_About this exercise_
Restate the listing below word for word, pictures excluded.

_Material for this task_
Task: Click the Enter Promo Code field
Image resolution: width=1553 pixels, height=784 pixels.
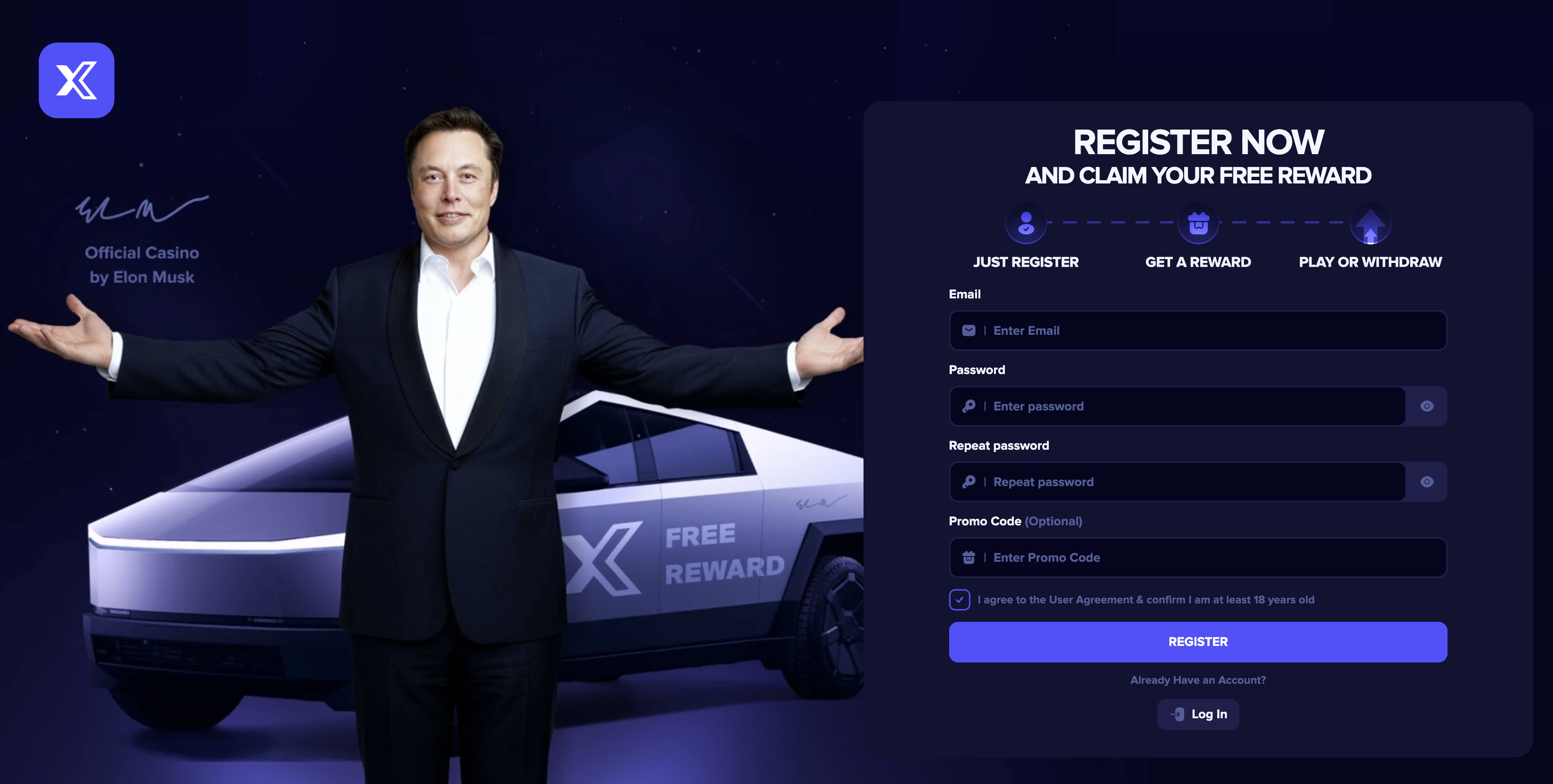Action: click(1198, 558)
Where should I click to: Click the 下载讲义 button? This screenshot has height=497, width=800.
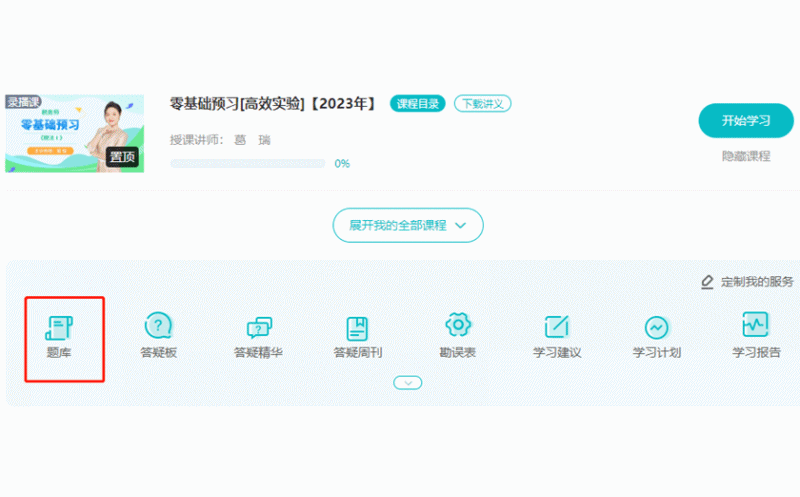[483, 104]
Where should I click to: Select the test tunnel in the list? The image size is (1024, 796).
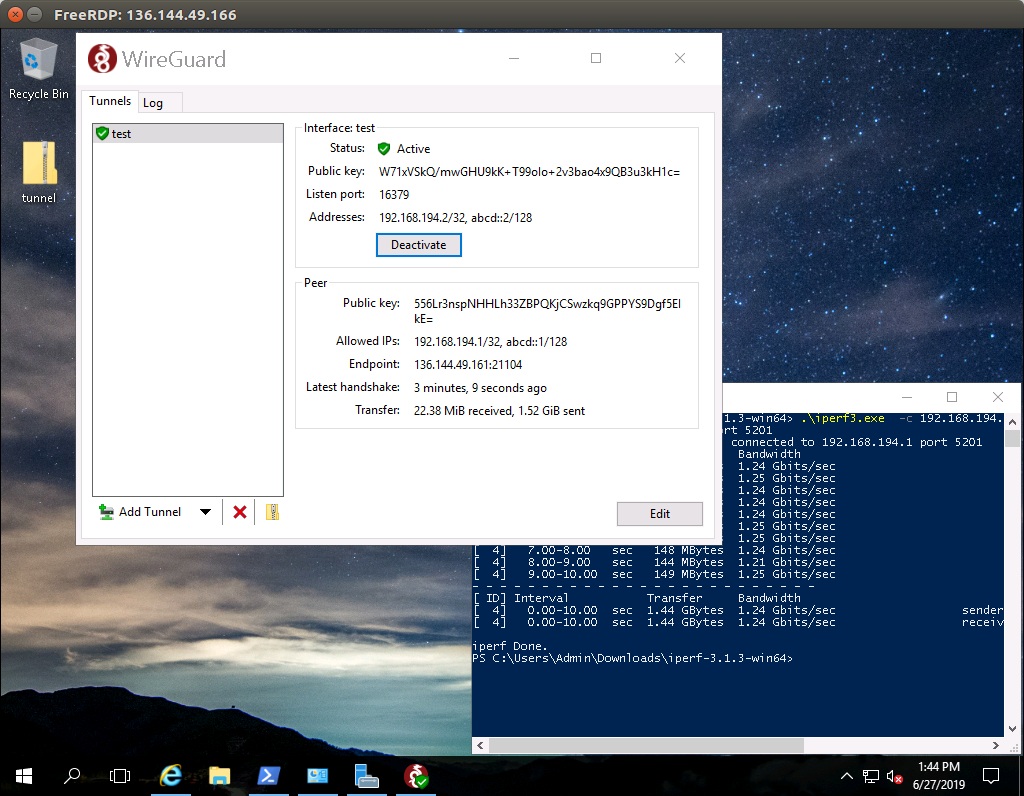(187, 134)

_Finished exercise_
Task: Click the Enter Promo Code field
Image resolution: width=1553 pixels, height=784 pixels.
Action: click(1198, 558)
Where should I click to: Click the 下载讲义 button? This screenshot has height=497, width=800.
[483, 104]
Where should I click to: Select the test tunnel in the list? The image size is (1024, 796).
(187, 134)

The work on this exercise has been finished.